IBM didn’t realize that its efforts had put it ahead of most companies at the time, says Ferretti. There was no off-the-shelf tool for examining political, economic and labor risks, to name but a few major concerns.
The TRA looked at five major areas: product supply, suppliers’ sites, hubs, commodities and regions. The tool also included relevant questions for individual suppliers. The exercise gave the company valuable data that could be applied to a sophisticated algorithm, resulting in a risk profile for each category.
Initially, IBM focused on Tier 1 suppliers, taking a full year to develop the tool, create a prototype and ensure user acceptance. The tool was put into place in 2010.

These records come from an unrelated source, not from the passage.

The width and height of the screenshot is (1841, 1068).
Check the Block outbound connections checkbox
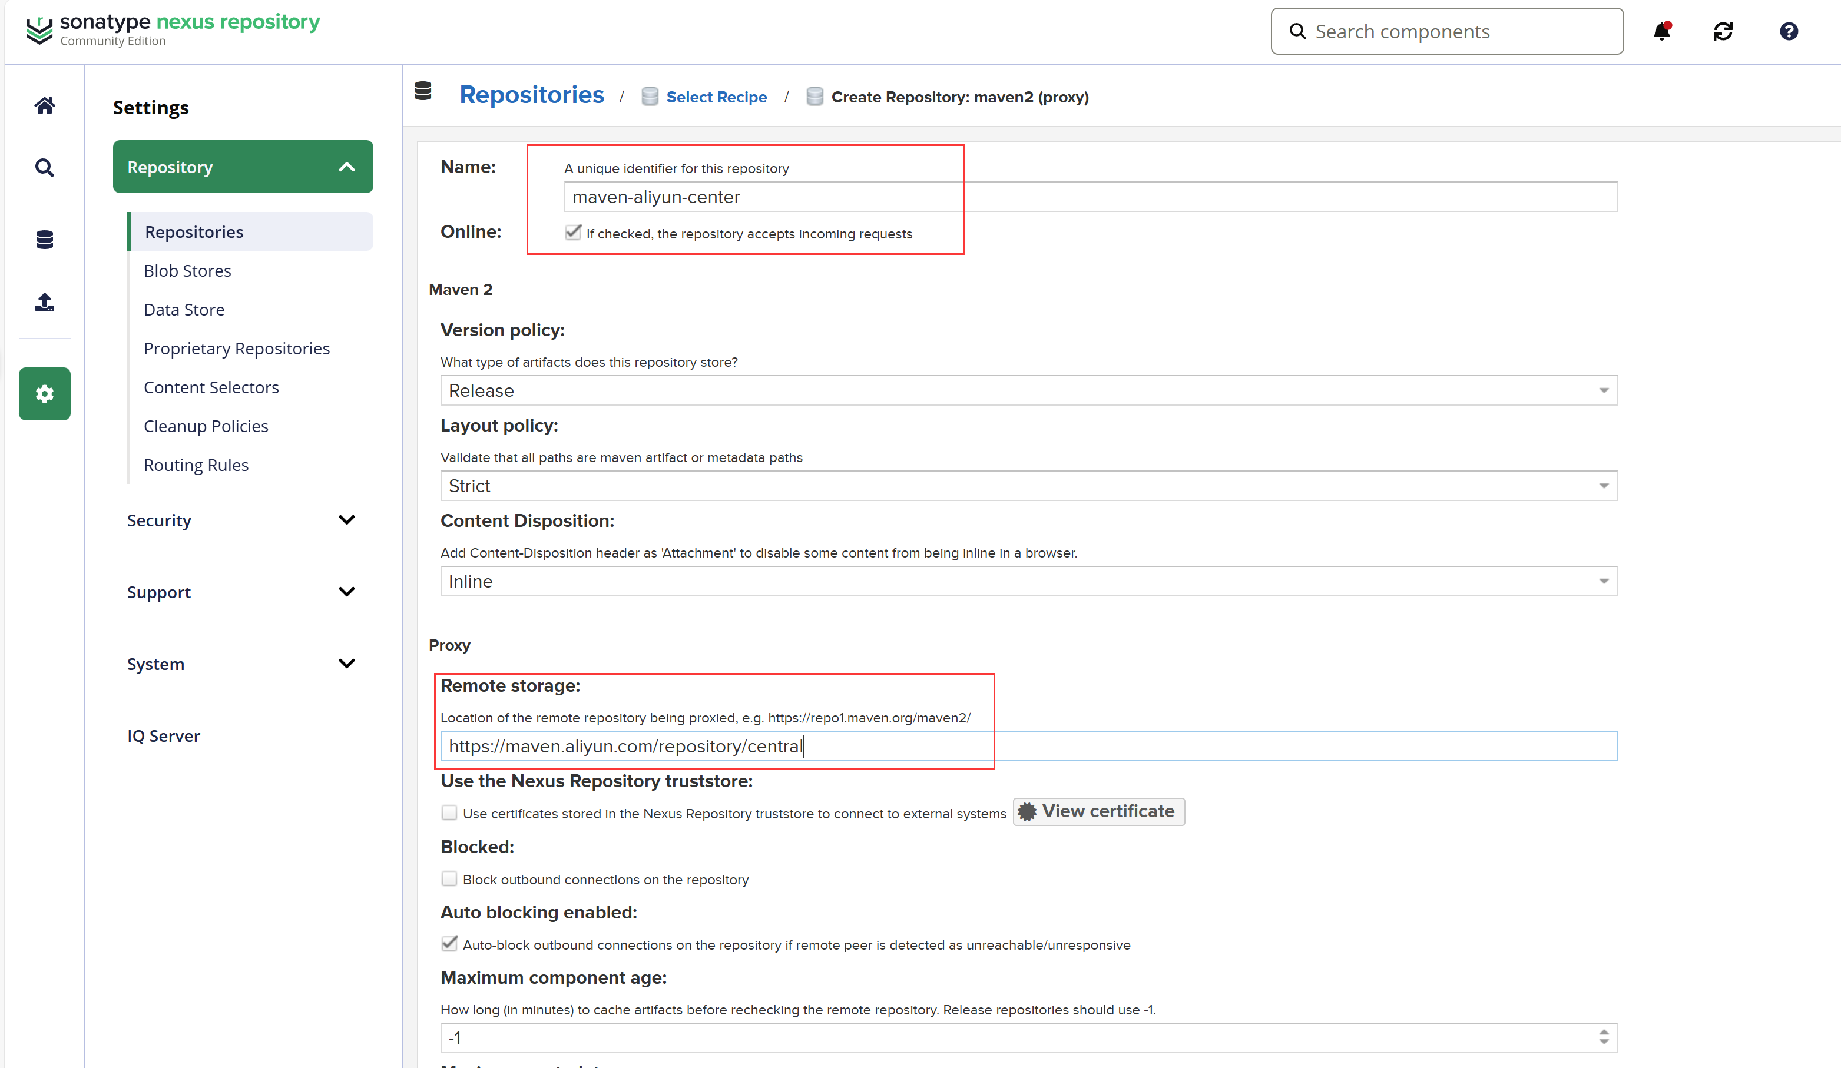449,879
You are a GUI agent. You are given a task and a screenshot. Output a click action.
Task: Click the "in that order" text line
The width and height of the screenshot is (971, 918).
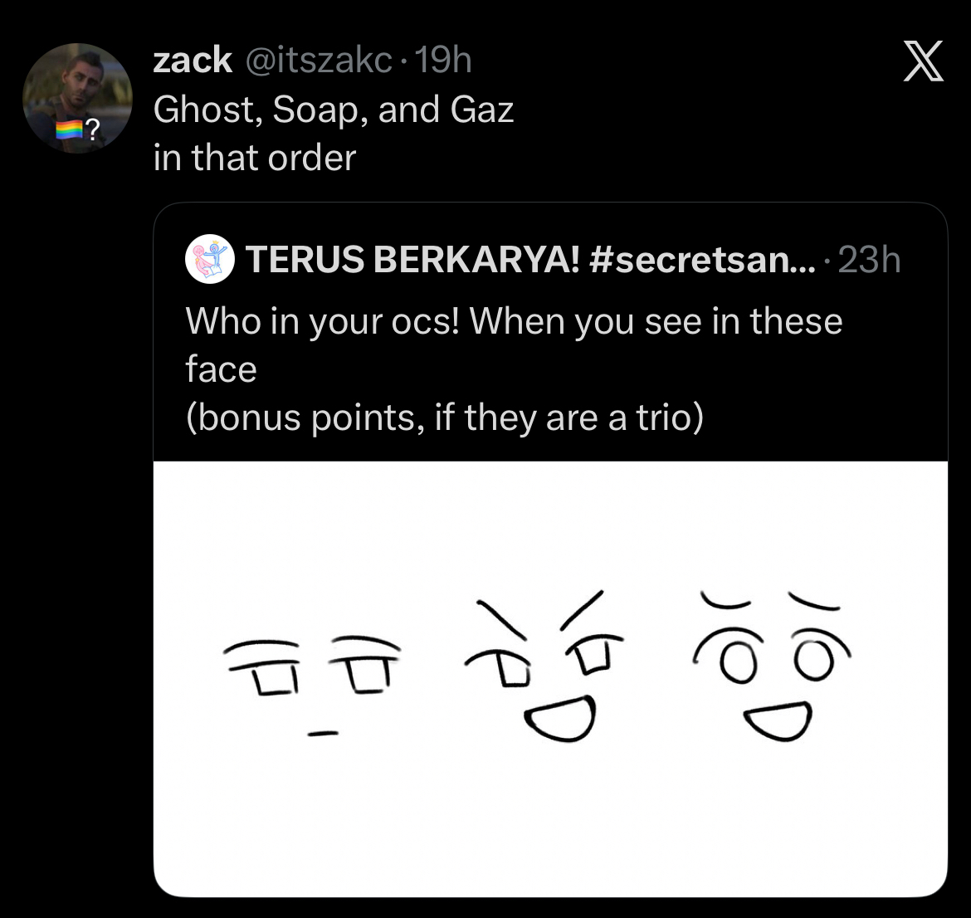click(255, 158)
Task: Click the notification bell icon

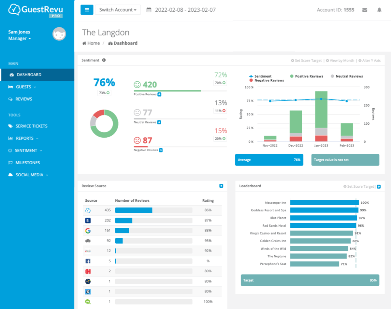Action: pos(379,10)
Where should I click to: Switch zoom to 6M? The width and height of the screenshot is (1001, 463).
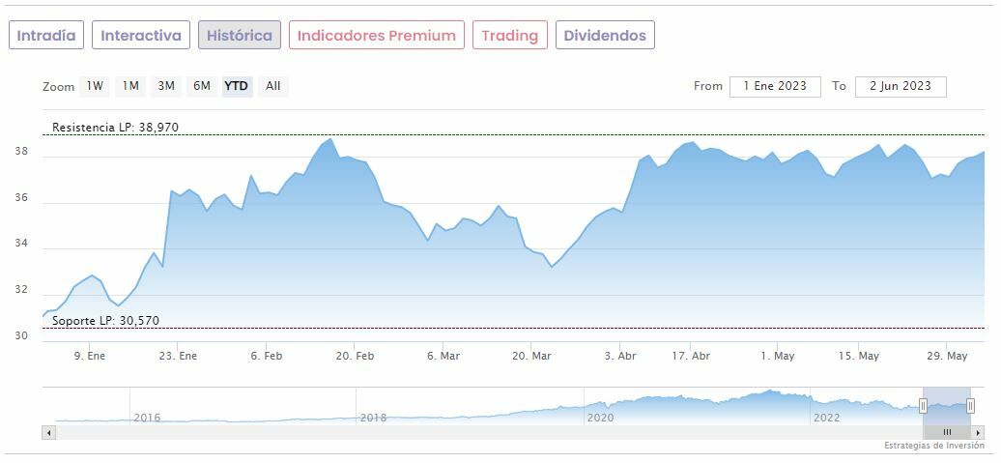point(201,86)
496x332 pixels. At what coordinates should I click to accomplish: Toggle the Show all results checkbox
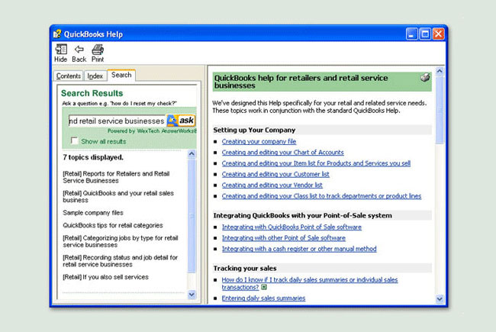click(x=74, y=140)
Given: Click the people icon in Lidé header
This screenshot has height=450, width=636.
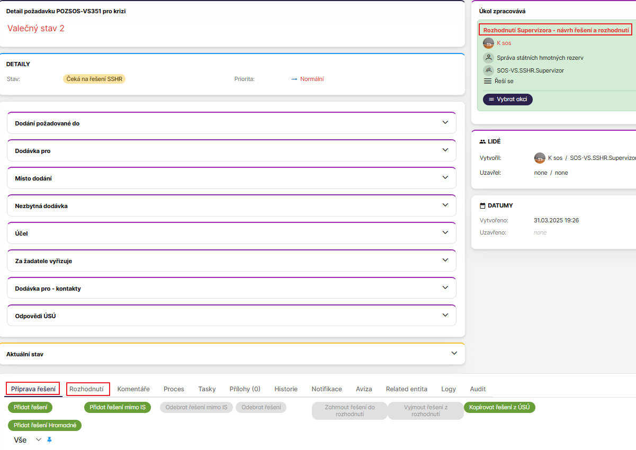Looking at the screenshot, I should coord(482,142).
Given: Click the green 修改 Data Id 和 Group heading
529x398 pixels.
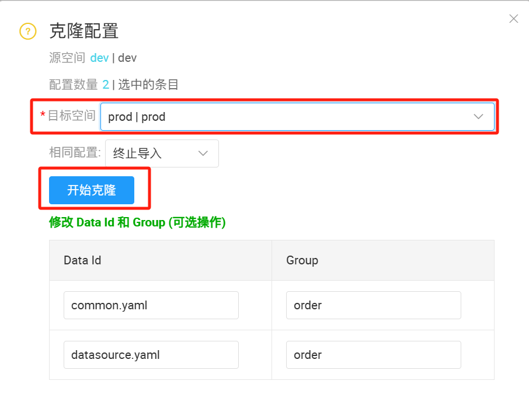Looking at the screenshot, I should (x=137, y=222).
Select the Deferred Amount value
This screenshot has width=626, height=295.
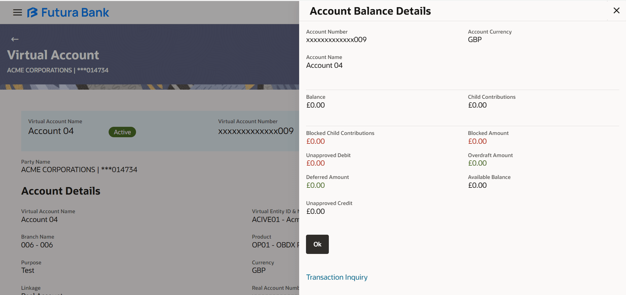(x=315, y=185)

More recently, the company has added a number of modules and twice-yearly supplier reviews, with real-time alerts. The largest threat to IBM’s global supply chain today, says Ferretti, is climatic events, primarily hurricanes and typhoons, which can have a severe impact on the company’s supplier base in Southeast Asia and Japan.
Ferretti describes a general increase in awareness of the need for good risk management. “I’m pleased and amazed to see the level of interest in large and small corporations that has taken hold,” he says.